Louis Gallois, the chief executive officer of Airbus parent European Aeronautic, Defense & Space Co., said last week he’s hopeful of reaching a contractual agreement with the governments by September. Any holdup puts pressure on Airbus because it forces the company to carry the costs of the program, which Airbus estimates exceed 100 million euros every month.
Delayed Contract
Relations between EADS and the German Defense Ministry have been further strained by technical glitches on the NH90 military transport helicopters and Tiger helicopters made by EADS’s Eurocopter unit. Guttenberg’s office said he has “other engagements” and can’t make the A400M debut at the air show, the country’s biggest biannual display of military equipment.
“It’s highly symbolic,” said Dan Solon, an analyst at Avmark International, a London-based advisory firm. “It sends a message of acute dissatisfaction with the program and he may not wish to be tainted by a highly visible association with a project that risks failing to meet performance targets.”
German Chancellor Angela Merkel visited the show today.
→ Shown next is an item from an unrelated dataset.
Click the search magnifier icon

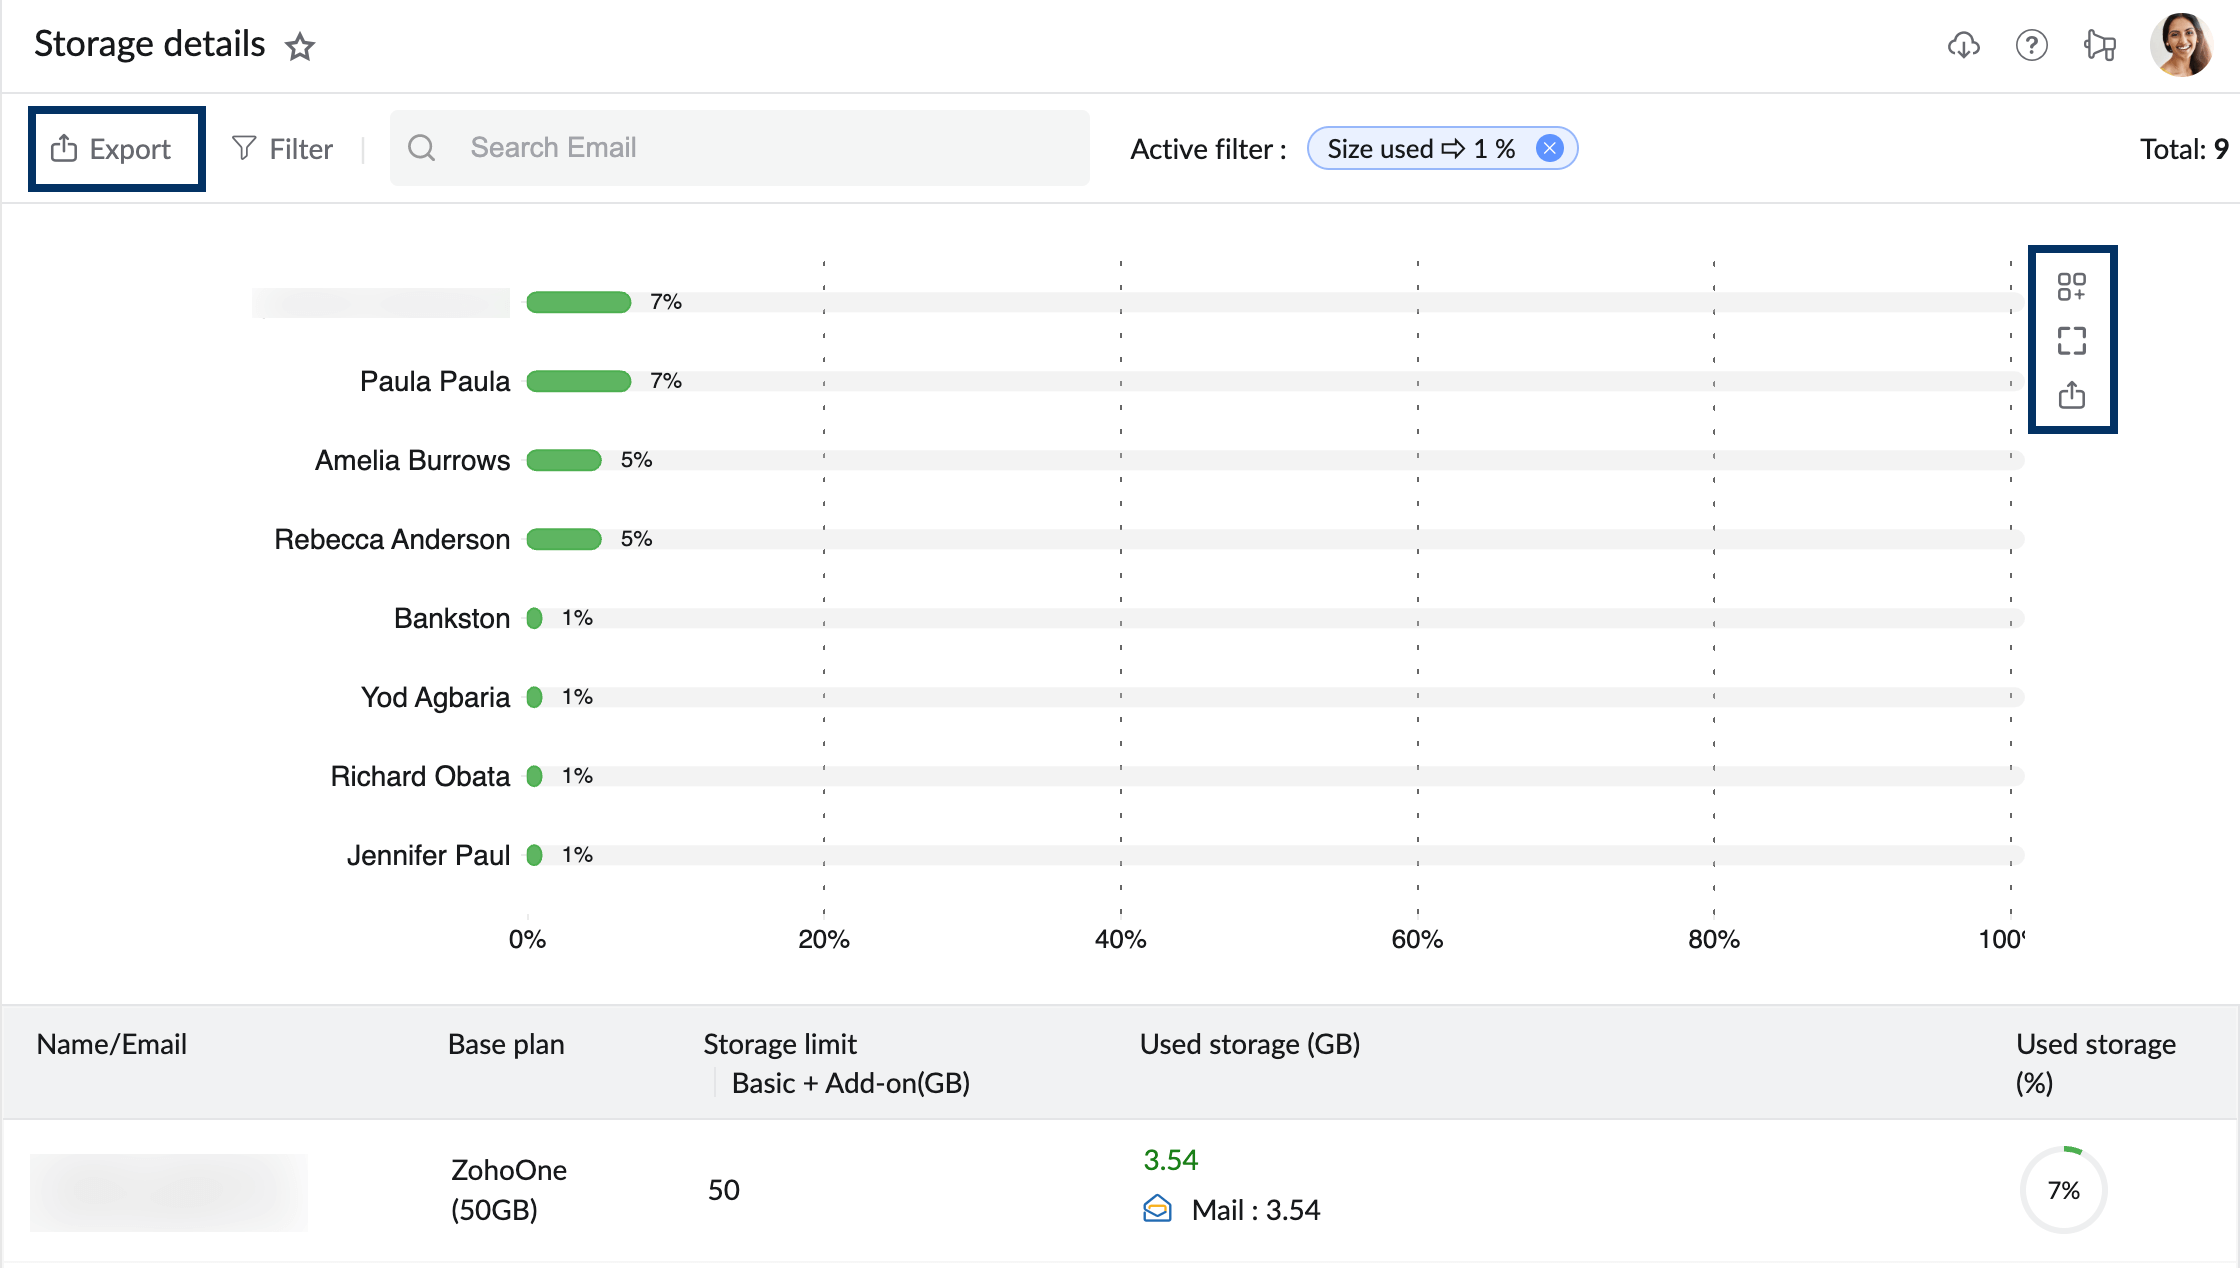pyautogui.click(x=422, y=148)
Merkel yesterday announced a program amounting to 81.6 billion euros ($97.5 billion) that includes welfare reductions and a restructuring of the armed forces from 2011 through 2014, in what Merkel called an “unprecedented” round of budget cuts.
Debt Crisis
The debt crisis triggered by Greece pushed European Union countries to pledge a $1 trillion euro-region bailout, with Germany committing loans of as much as 148 billion euros to backstop the euro. The emergency funding may make countries more reluctant to commit to a 25 billion-euro program, the biggest military project in postwar European history.
Even after the two sides settled on a new accord in March, the haggling didn’t stop. EADS allowed the ordering countries to cut the total number of planes by 10. The U.K. took up the offer first, saying it would take as many as three fewer A400Ms. Germany has also said it will likely take fewer than 60 units.
Negotiations remain difficult because of the number of countries involved and the challenging economic climate, Domingo Urena, who heads Airbus Military, said at the show today. Urena oversees the A400M, the A330 tanker and smaller transport planes.
“I cannot deny that the economic situation is making things more difficult,” he said.
Cutting Numbers
Figuring out which nations can cut how many aircraft has complicated the talks. The export credit facility, based on the idea that EADS would repay the 1.5 billion euros from revenue of export sales later, has also slowed discussions. Gallois has said he also aims to market the plane to clients in the U.S.
The plane, which can transport heavy equipment, helicopters or troops, is aimed at replacing aging transporters in Europe as countries engage in more armed conflict around the world. Dropping the plane altogether would have jeopardized thousands of jobs in the European aerospace industry, particularly in Spain, where Airbus builds the A400M.
The plane performed its maiden flight in Seville, Spain, in December, and Airbus has rolled out one more test version of the A400M since, with both flying in Spain and France, logging 250 hours of flight in 62 test flights. The third test version will begin flying in several weeks.
The A400M boasts the world’s biggest turboprop fans, with four on each plane, and its ability to fly at both high speeds and low altitude has made the design more complex than civil jets.
EADS had been getting monthly payments from governments toward plane deliveries, originally scheduled to begin in 2009. When it transpired that year that difficulties developing the engines would delay the project, governments stopped making the payments pending a new accord to address cost overruns.
“It’s quite surprising that this plane still doesn’t have a firm contract,” says Richard Aboulafia, vice president at the Teal Group, a Fairfax, Virginia-based forecaster. “With no signature, there are no guarantees that we won’t see further, major stumbling blocks.”